= Domenico Palmieri =

Italian Jesuit scholastic theologian

Domenico Palmieri (Piacenza, Italy, 4 July 1829 - Rome, 29 May 1909) was an Italian Jesuit scholastic theologian.

==Life==
He studied in his native city, where he was ordained a priest in 1852. On 6 June 1852, he entered the Society of Jesus, where he completed his studies. He taught in several places, first rhetoric, then philosophy, theology, and the Sacred Scriptures. In these courses, especially during the sixteen years that he was professor in the Roman College, he acquired a reputation as a philosopher.

On the election of Cardinal :no:Andreas Steinhuber in 1893, Palmieri was appointed to succeed Steinhuber as theologian of the Apostolic Penitentiary.

==Works==
In philosophy, he published: "Animadversiones in recens opus de Monte Concilii Viennensis" (Rome, 1878) and "Institutiones Pbilosophicæ" (3 vols., Rome, 1874–76). In the latter he followed the scholastic method; but the doctrines in many points differ from those common to the Peripatetic philosophers. As regards the composition of bodies, he admits the dynamic theory, and considers the first elements of bodies to be formally simple, endowed with an attractive and repulsive force, but which he says are virtually extended. On the other hand, he does not admit the real accidents, and to explain the permanence of the Communion bread, he has recourse to the phenomena of ether, which persist by Divine operation, the substance of bread and wine ceasing to exist.

He held a conception altogether his own of the life of plants, and assigned simple souls to animals, which expire with their death. As regards the origin of the idea, he was true to the scholastic principles in admitting that the intellectual apprehension has its origin in the apprehension of the senses; but to his last day would not admit the necessity of the intelligible species.
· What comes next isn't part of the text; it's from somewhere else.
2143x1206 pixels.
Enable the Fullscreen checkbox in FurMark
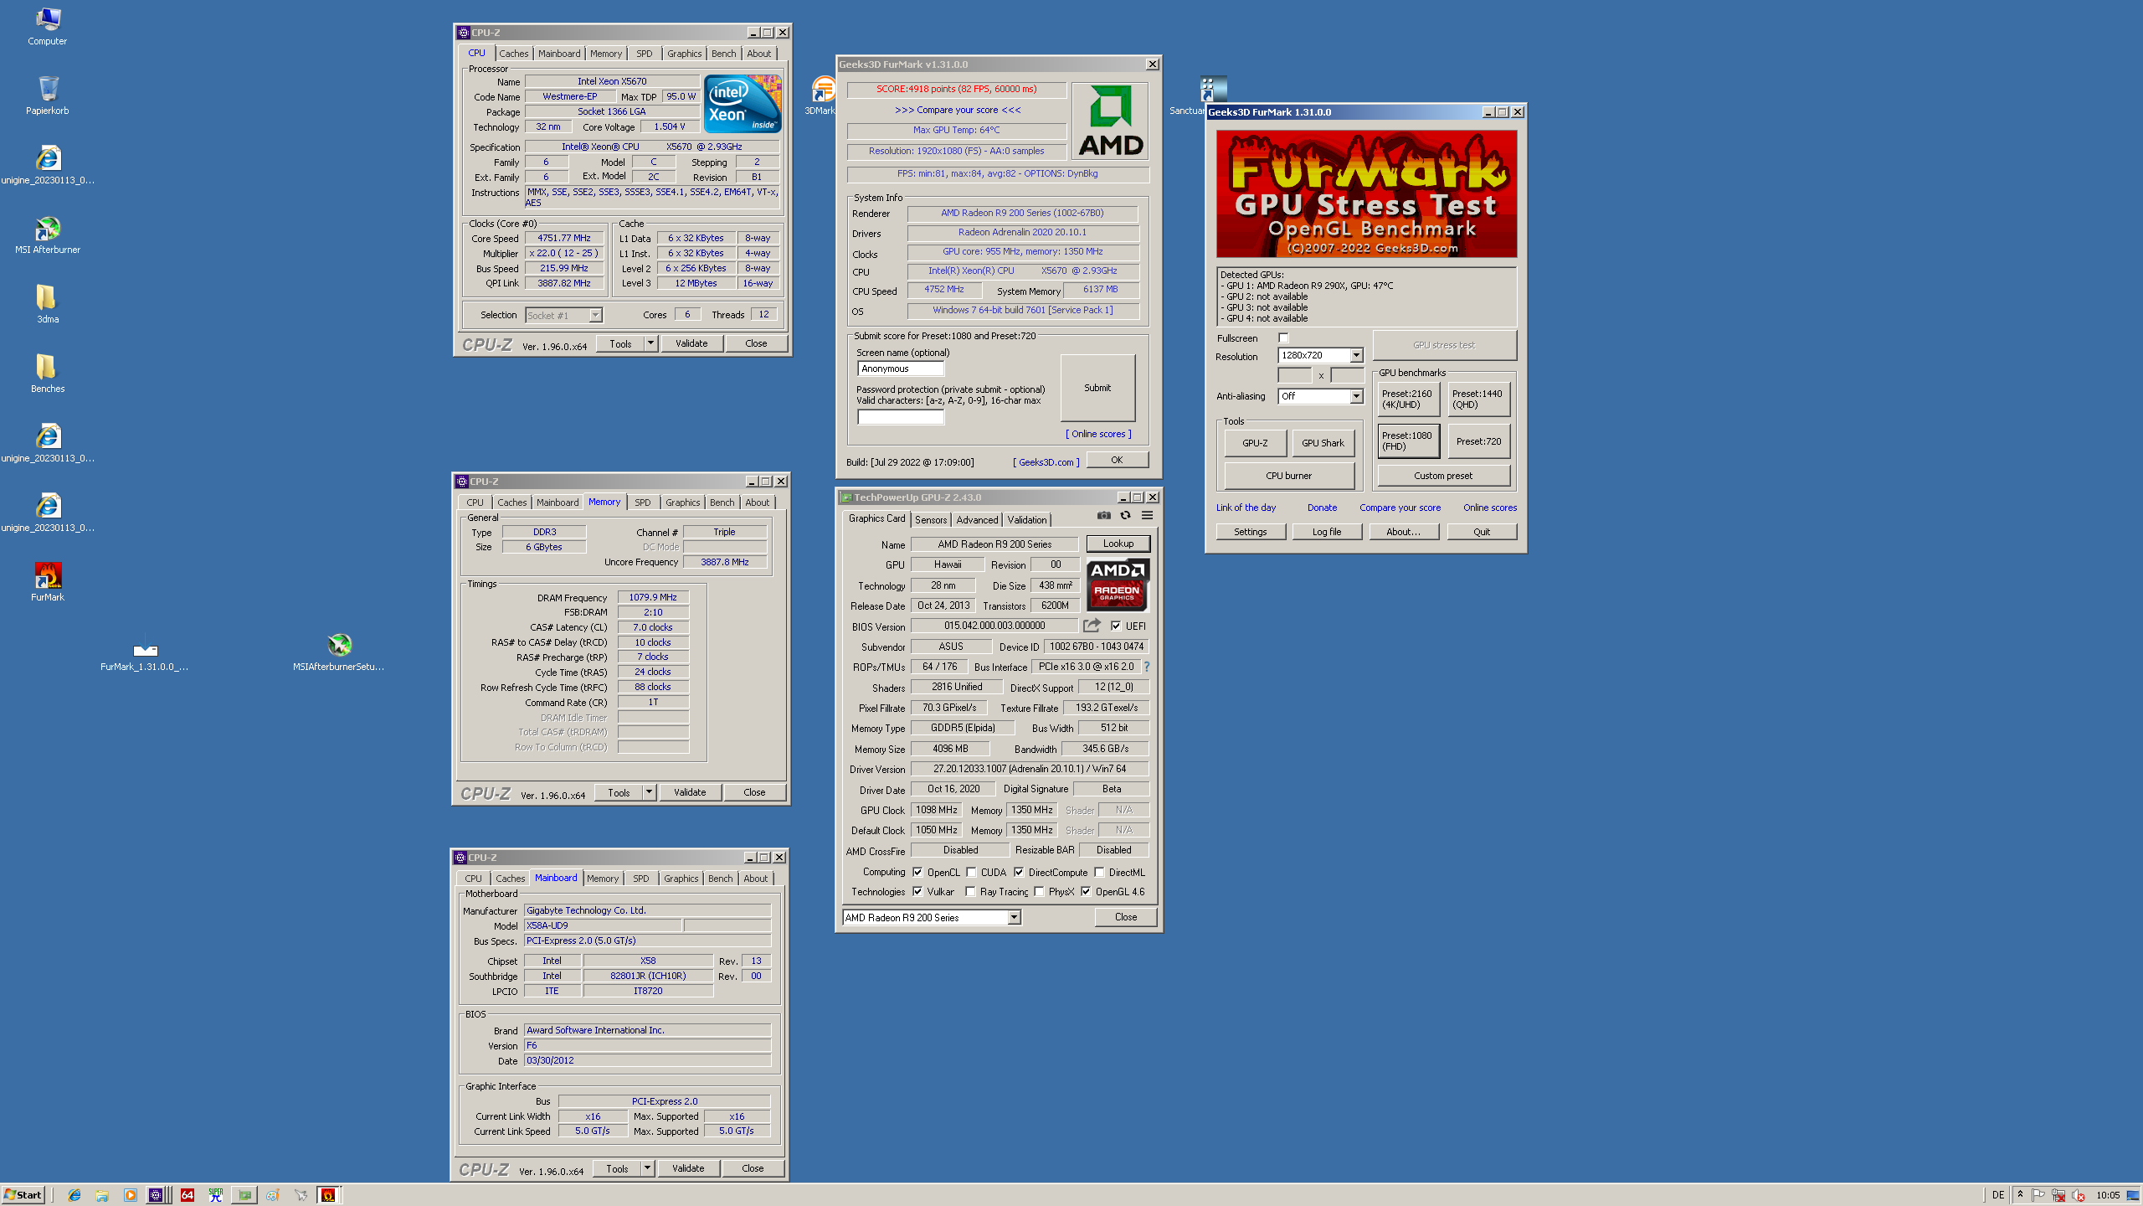click(1283, 338)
In Scriptural study also he made his mark. Having taught the Holy Scriptures from 1880 to 1887, and Semitic languages to the scholastics of his society in Maastricht, he published "Commentarius in epistolam ad Galatas" (Gulpen, 1886); and "De veritate historica libri Judith aliisque ss. Scripturarum locis specimen criticum exegeticum" (Gulpen, 1886). Many others of his minor works can be placed under this head. When Alfred Loisy's book, "L'Evangile et l'Eglise", appeared, he was one of the first to attack it, in a treatise in the form of letters. He examined more minutely another work of Loisy's, "Autour d'un Petit Livre", in his "Esame di un opuscolo che gira intorno ad un piccolo libro". To this demonstration he joins a more complete one, on the Synoptic Gospels, also treated in "Se e come i sinottici ci danno Gesù Cristo per Dio" (Prato, 1903). Only the first part of this book, concerning the Gospel of St. Matthew, was published.

Palmieri's reputation, however, rests principally on his theology in the Roman College:

- "Tractatus de Romano Pontifice cum prolegomeno de Ecclesia" (3rd ed., Prato, 1902)
- "Tractatus de Pœnitentia" (2nd ed., Prato, 1896)
- "Tractatus de Matrimonio Christiano" (2nd ed., Prato, 1897)
- "Tractatus de Gratia Divina Actuali" (Gulpen, 1885)
- "Tractatus Theologicus de Novissimis" (Prato, 1908)
- "Tractatus de Creatione et de Præcipuis Creaturis" (Prato, 1910)
- "Tractatus de Ordine Supernaturali et de Lapsu Angelorum" (Prato, 1910)
- "Tractatus de Peccato Originali et de Immaculato Beatæ Virginis Deiparæ Conceptu" (Prato, 1904)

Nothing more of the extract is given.